Spreken over het geloof in God is in onze maatschappij niet altijd gemakkelijk. „Maar er is wel volop gelegenheid voor. Voor mezelf geldt, denk ik, dat ik vooral een christen probeer te zijn in daden. En daarnaast ook een beetje in woorden.”
Prof. dr. H. J. Selderhuis, hoogleraar kerkgeschiedenis en kerkrecht aan de Theologische Universiteit Apeldoorn (TUA), constateert in de huidige maatschappij openheid om te praten over het geloof in God. Christenen moeten daarom volgens hem niet alleen spreken over de negatieve dingen van de tegenwoordige tijd. „Dat is niet terecht. Juist in onze tijd zijn er genoeg mogelijkheden om het Evangelie uit te dragen.”Tijdens een debat aan de Leidse universiteit over de vraag wat het belang van de verlichting is voor het religiedebat baarde dr. Selderhuis verleden week opzien door een persoonlijk getuigenis af te leggen van zijn overtuiging dat de Bijbel Gods Woord is. „Ik denk dan later wel: Heb ik het goed gedaan? Ben ik niet te persoonlijk geweest? In ieder geval was het geen vooropgezet plan van me om daar iets over mijn overtuiging te zeggen. Maar als het gesprek dan toch die kant opgaat, schrik ik er ook niet voor terug.”

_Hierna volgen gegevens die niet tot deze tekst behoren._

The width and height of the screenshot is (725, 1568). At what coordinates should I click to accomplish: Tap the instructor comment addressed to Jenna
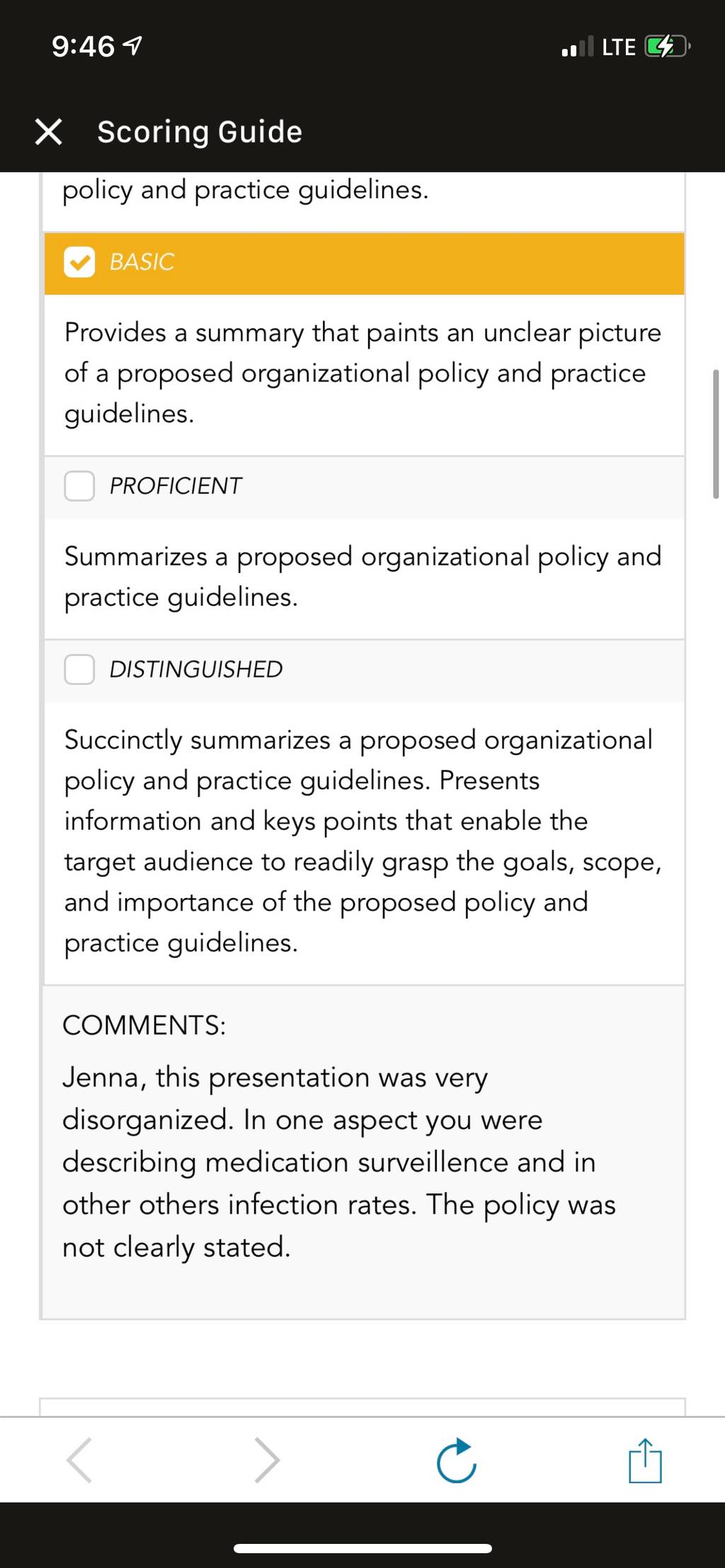click(339, 1162)
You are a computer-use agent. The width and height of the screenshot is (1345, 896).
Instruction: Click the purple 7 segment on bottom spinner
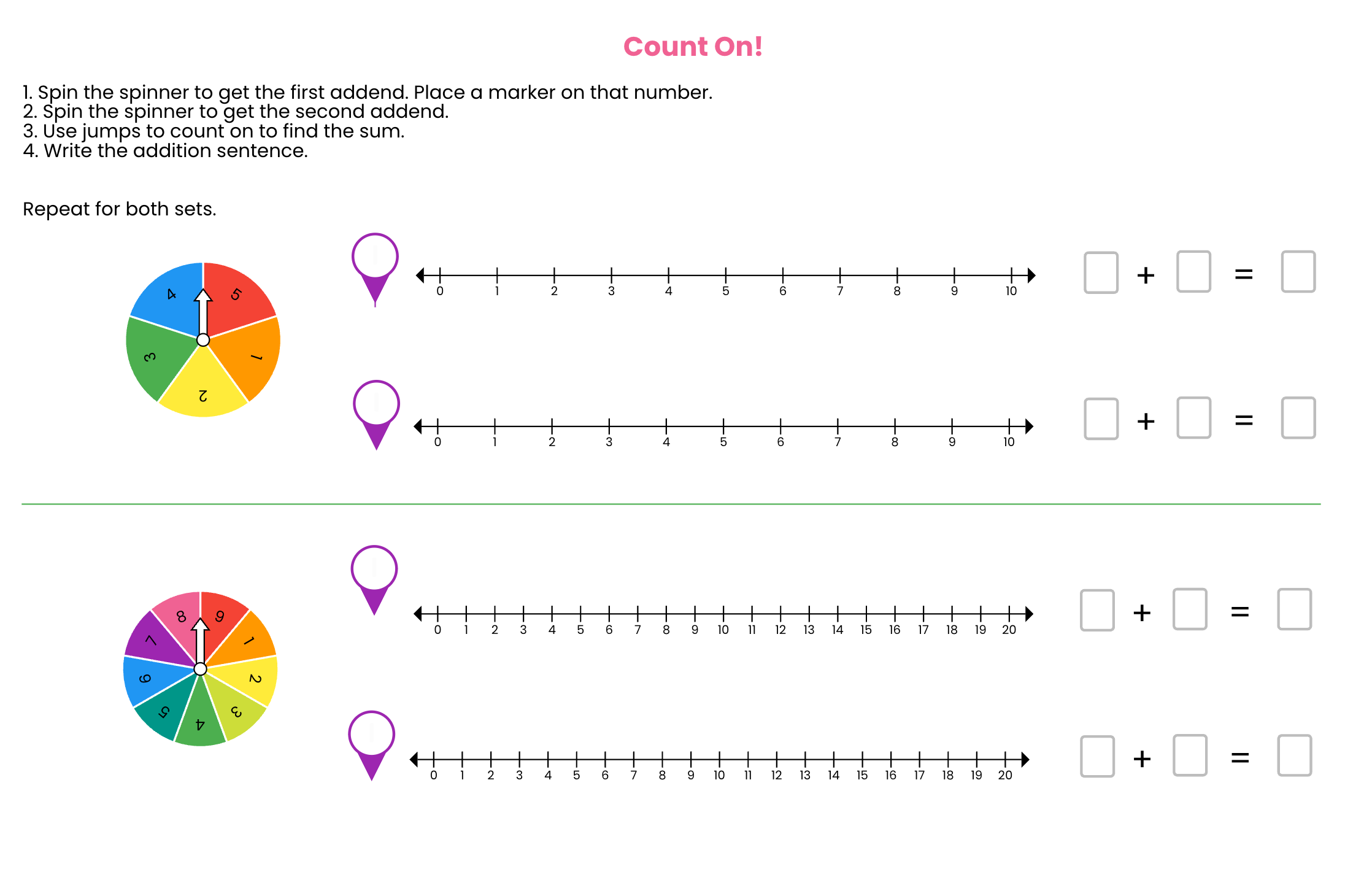[153, 642]
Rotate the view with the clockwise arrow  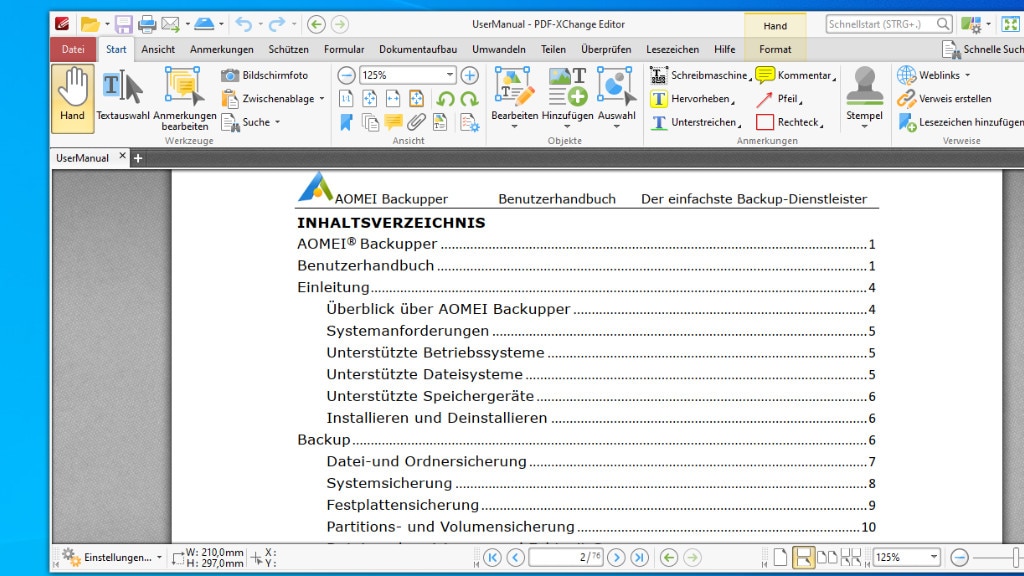[467, 98]
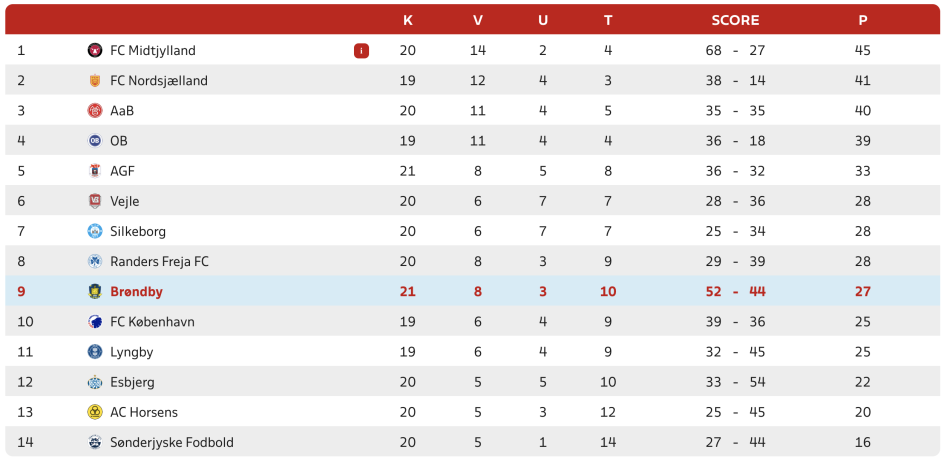The image size is (950, 468).
Task: Click the AaB club logo
Action: coord(95,111)
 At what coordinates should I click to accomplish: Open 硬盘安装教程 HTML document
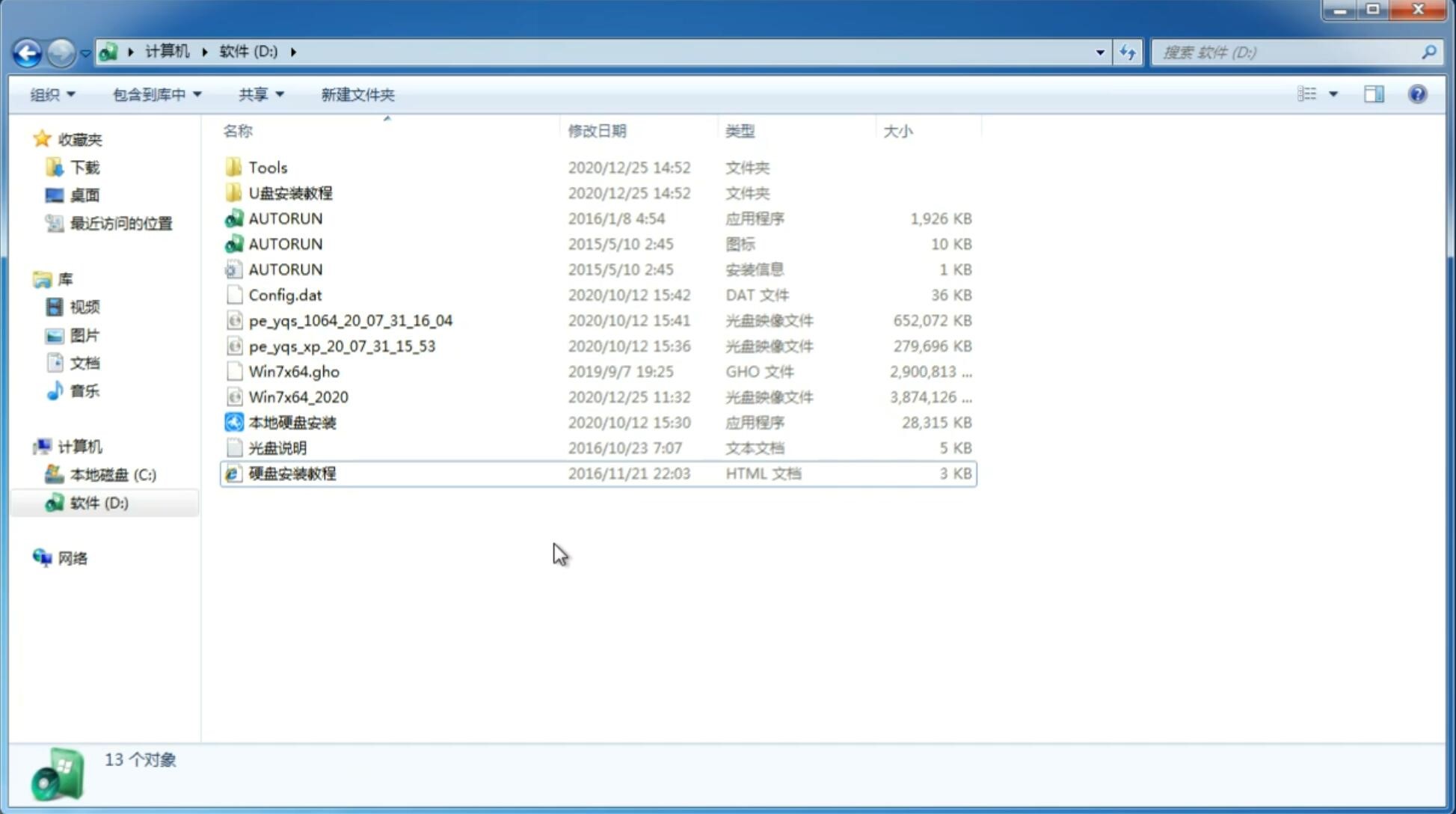point(292,473)
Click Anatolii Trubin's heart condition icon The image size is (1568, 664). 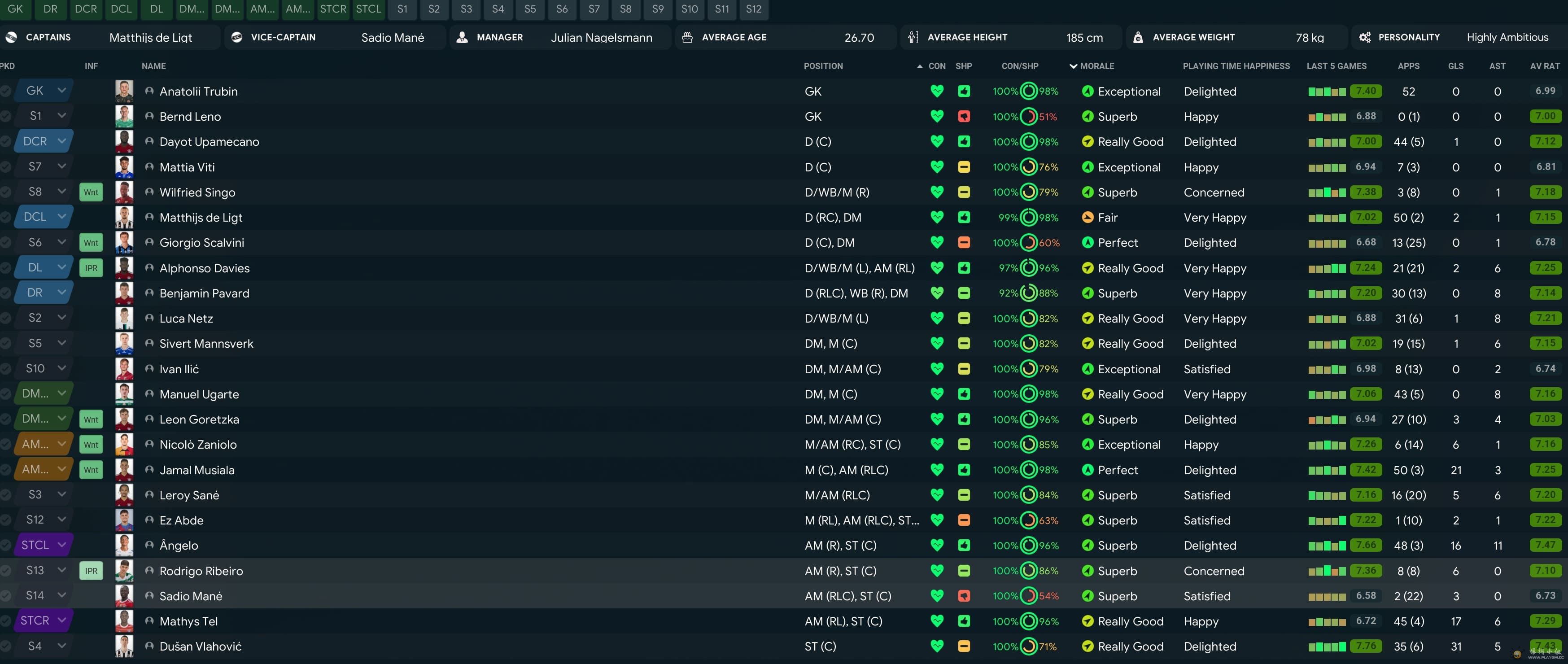(937, 91)
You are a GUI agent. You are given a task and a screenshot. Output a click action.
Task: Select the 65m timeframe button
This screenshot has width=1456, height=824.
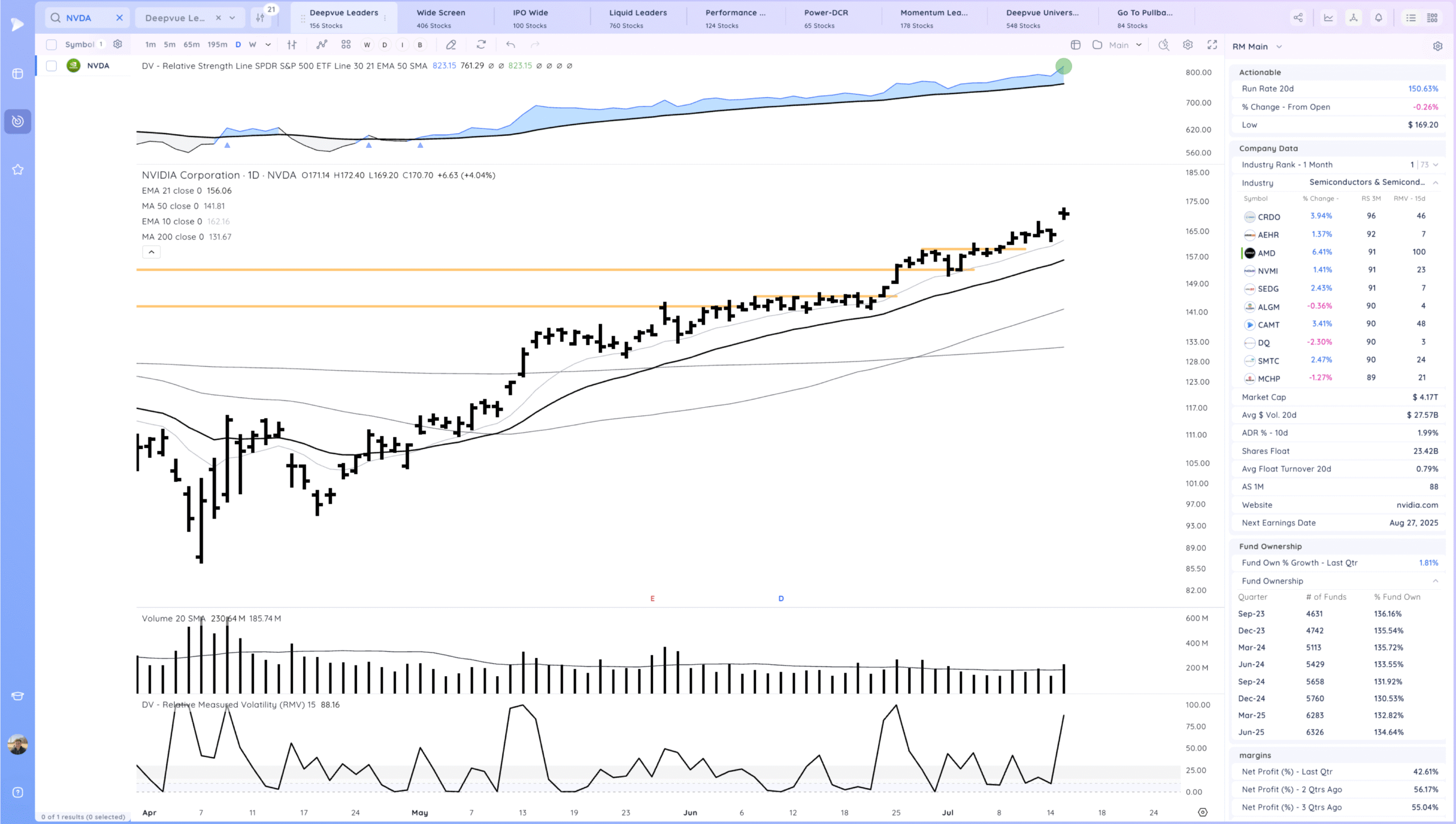point(191,44)
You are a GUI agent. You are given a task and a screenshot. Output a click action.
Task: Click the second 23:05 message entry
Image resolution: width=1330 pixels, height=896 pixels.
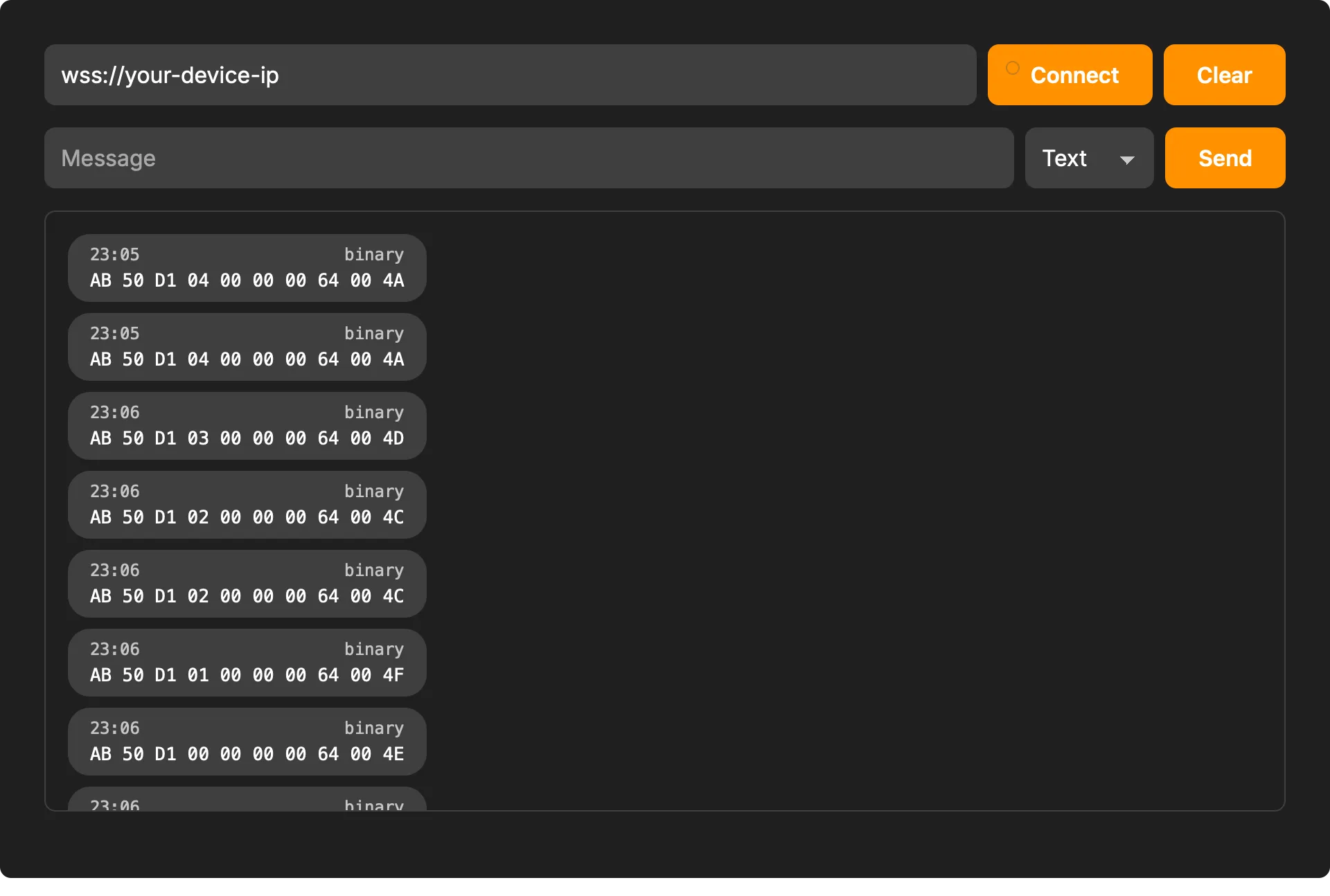(247, 346)
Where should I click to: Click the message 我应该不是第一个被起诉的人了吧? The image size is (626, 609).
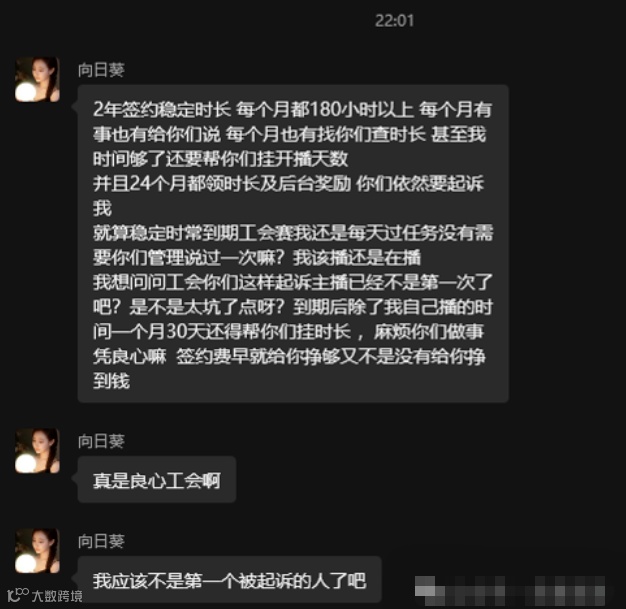coord(230,579)
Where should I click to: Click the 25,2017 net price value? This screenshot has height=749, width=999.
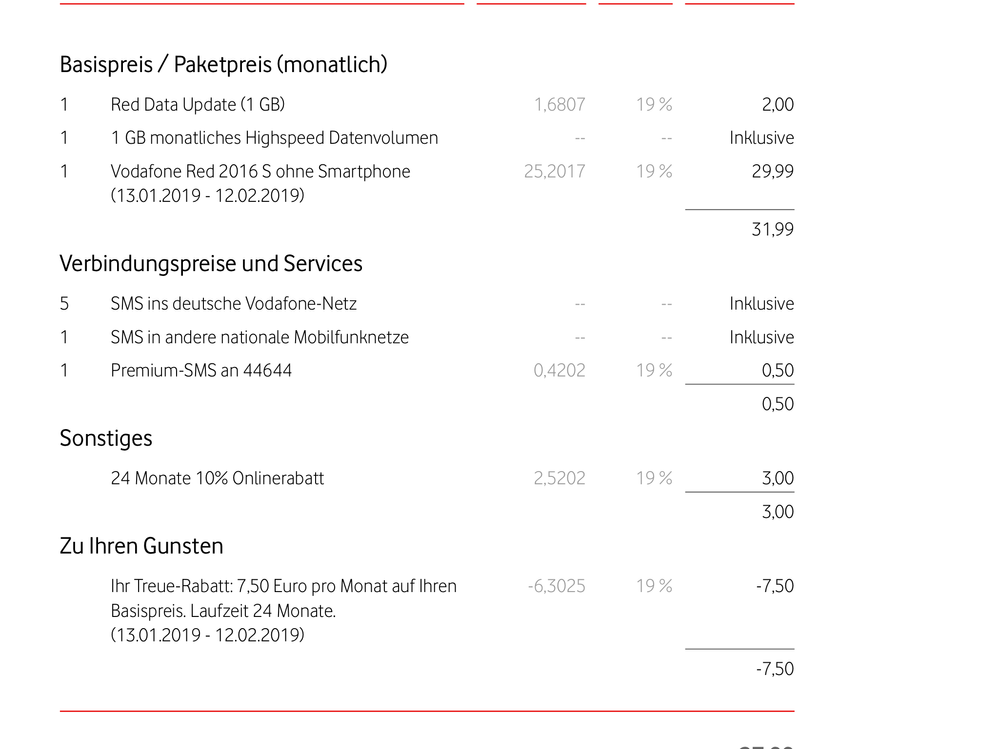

In onze tijd hebben mensen meer dan vroeger interesse in de overtuigingen van anderen, meent de Apeldoornse hoogleraar. „Dat komt natuurlijk ook door de intensieve kennismaking met andere culturen. Het denken van de mensen is daardoor veranderd. Er wordt geluisterd als je met wat nieuws komt. Dat betekent ook dat er meer belangstelling is voor het christendom. Maar het is wel vrijblijvende interesse. Mensen willen niet tot een beslissing gedrongen worden. Ook dat heeft met de tijdgeest te maken. Je bindt je met een baan niet meer voor je leven, maar kijkt het eens een paar jaar aan. Er wordt makkelijker, losser, omgegaan met beloften en afspraken. En dus ook met religie en godsdienst.”
De hoogleraar uit Apeldoorn vindt dat christenen de beste ingang voor een gesprek over het geloof kunnen krijgen door hun taalgebruik. „Als je een ongeluk hebt gehad en je zegt dan dat je dankbaar bent dat je gespaard bent, valt dat op en kan het zijn dat mensen doorvragen. Als je zegt dat je geluk hebt gehad, doen ze dat niet. En als je iemand op zaterdag een „goede zondag” wenst, dan hoort menigeen op en zet het iemand misschien aan het denken.”
Soms kan het, volgens dr. Selderhuis, zelfs beter zijn om niet te spreken over het geloof. „Als iemand bij je komt die heel veel heeft meegemaakt en al z’n verdriet eruit gooit en zich in dat gesprek afvraagt of er wel een God is, dan zwijg ik maar eens even. Daar hoeven we ons op dat moment zeker niet schuldig over te voelen.”
Huis-tuin-en-keukenzaken lenen zich nog het best voor een persoonlijk gesprek over je overtuiging, meent dr. Selderhuis. „Als iemand ziek is, vraag dan eens door. Belangstellend en respectvol. Waar vind je houvast? Hoe kijk je naar de toekomst? Vragenderwijs. Ik ben niet zo frontaal. Daarom heb ik soms ook wel eens bedenkingen bij straatevangelisatie op zaterdagmiddag in een stadscentrum. Mensen komen daarvoor niet naar de stad. En dus hebben ze er ook geen tijd voor. In een persoonlijk gesprek neem je elkaar mee op een weg. En dan komt er soms een heel natuurlijk moment om iets over God of het geloof te zeggen. Zaaien is een proces. Dat heeft tijd nodig. Je kunt de oogst niet uit de grond trekken.”